Андрей Петрович повел своих гостей в новоразведенный им сад, образовавший правильный четвероугольник, разделенный дорожками на квадраты. В этом саду липы и березки были рассажены симметрически и чрезвычайно хитро подстрижены шапками, вазами и другими фигурами, а на самой середине его, на каменном пьедестале, поставлены были солнечные часы. К этому саду примыкал другой, фруктовый, с оранжереями, которыми в особенности гордился Андрей Петрович. Дамы остались в фруктовом саду, а хозяин дома с Петром Александрычем отправился играть в бильярд. В этот раз Петр Александрыч остался побежденным, и Андрей Петрович, восхищенный своею победою, потирая руки, беспрестанно повторял:
- Что, батюшка Петр Александрыч, и мы, деревенские дураки, дали себя почувствовать! Каков был последний-то ударец, как я желтого-то в угольную записал с треском?.. а?
Учитель после сцены с Ильею Иванычем не показывался; остальной вечер был проведен за картами… Играли на двух столах: дамы составляли свою партию, мужчины свою… Ольга Михайловна, как неиграющая, осталась в обществе дочери бедных, но благородных родителей и четырех девиц с венками на голове. Дочь бедных, но благородных родителей занимала всех своими разговорами. Ольга Михайловна и четыре девицы с венками молчали… Фекла Ниловна проигрывала и очень сердилась…
- Ну, матушка, - говорила она Прасковье Павловне, вытирая пот с лица и оканчивая игру, - экая игрища к тебе сегодня шла… а? что? признаюсь, с тобой играть нельзя - и всё жлуди на вскрыше!.. - Фекла Ниловна отвела Прасковью Павловну к стороне: - Я от невестки твоей совсем другое ожидала… Да что она, матушка, ничего не говорит, а коли заговорит, так ничего не слышишь… что?.. Это в моде, что ли, под нос себе говорить?.. а?

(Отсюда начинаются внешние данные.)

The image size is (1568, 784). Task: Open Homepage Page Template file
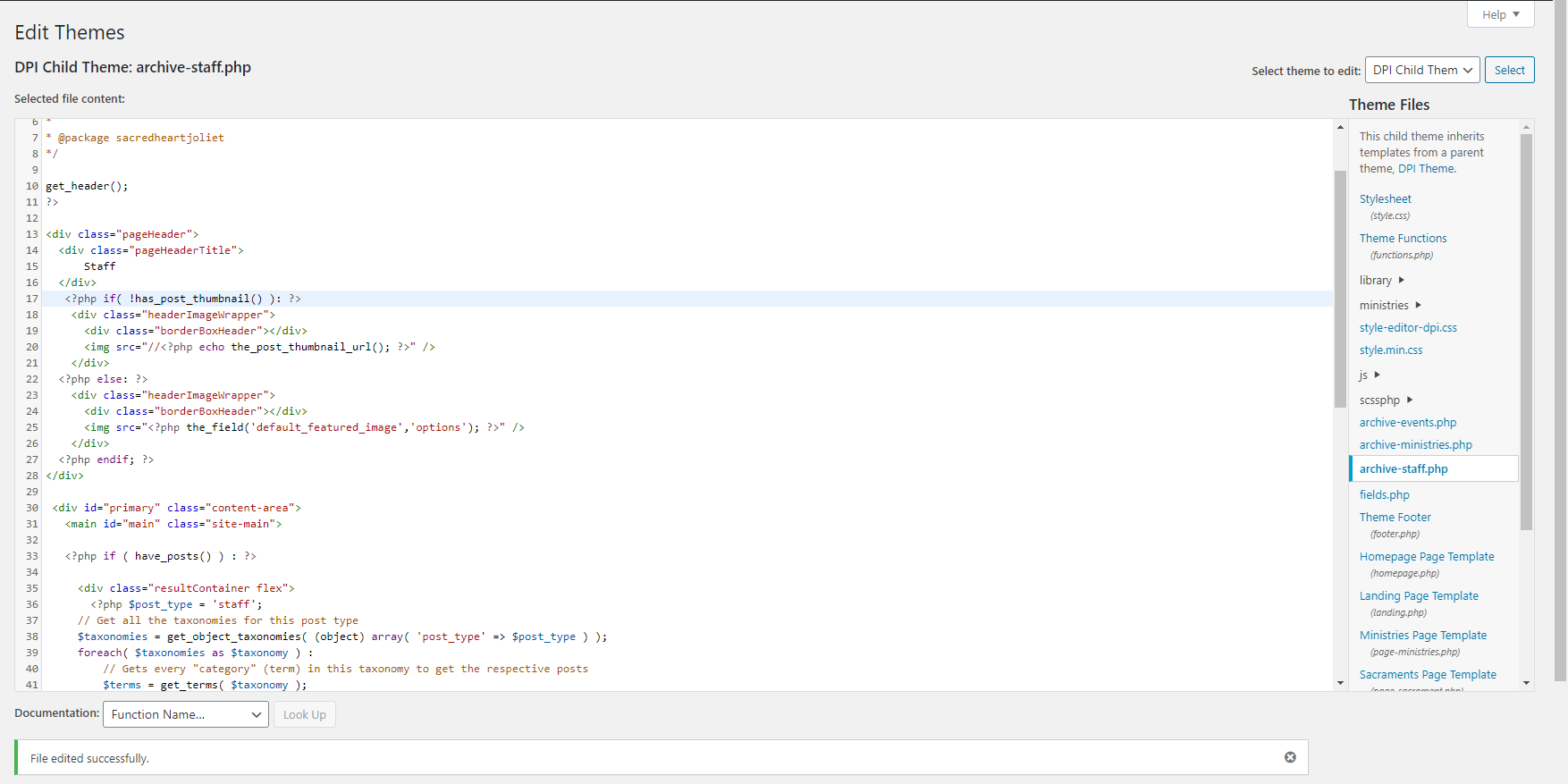1426,557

Ты знаешь, что я люблю откровенность, родная… Мы с тобой свои люди, говорить все можем. Прасковья Павловна вздохнула.
- Ах, друг мой Фекла Ниловна, - уж между нами сказать, и я ожидала от нее совсем другого… Говорили бог знает что… и в столице воспитывалась, и генеральская дочка, а этого совсем ничего и не видно…
- А? что? не видно?.. Правда… Жаль сынка-то твоего: мог бы сделать лучше партию… а? Он такой из себя видный… Жаль… жаль…
- Фекла Ниловна, надо нам расчесться, - сказала одна из игравших барынь.
- Что, матушка? а? Недослышу… что такое?
- Расчесться надо, - закричала барыня.
- Ах, матушка, что это вы так кричите над самым ухом!
При расчете барыни начали спорить и горячиться. Расчет продолжался с полчаса и окончился только с помощию хозяина дома… Оказалось, что Фекла Ниловна проиграла два рубля двадцать пять копеек.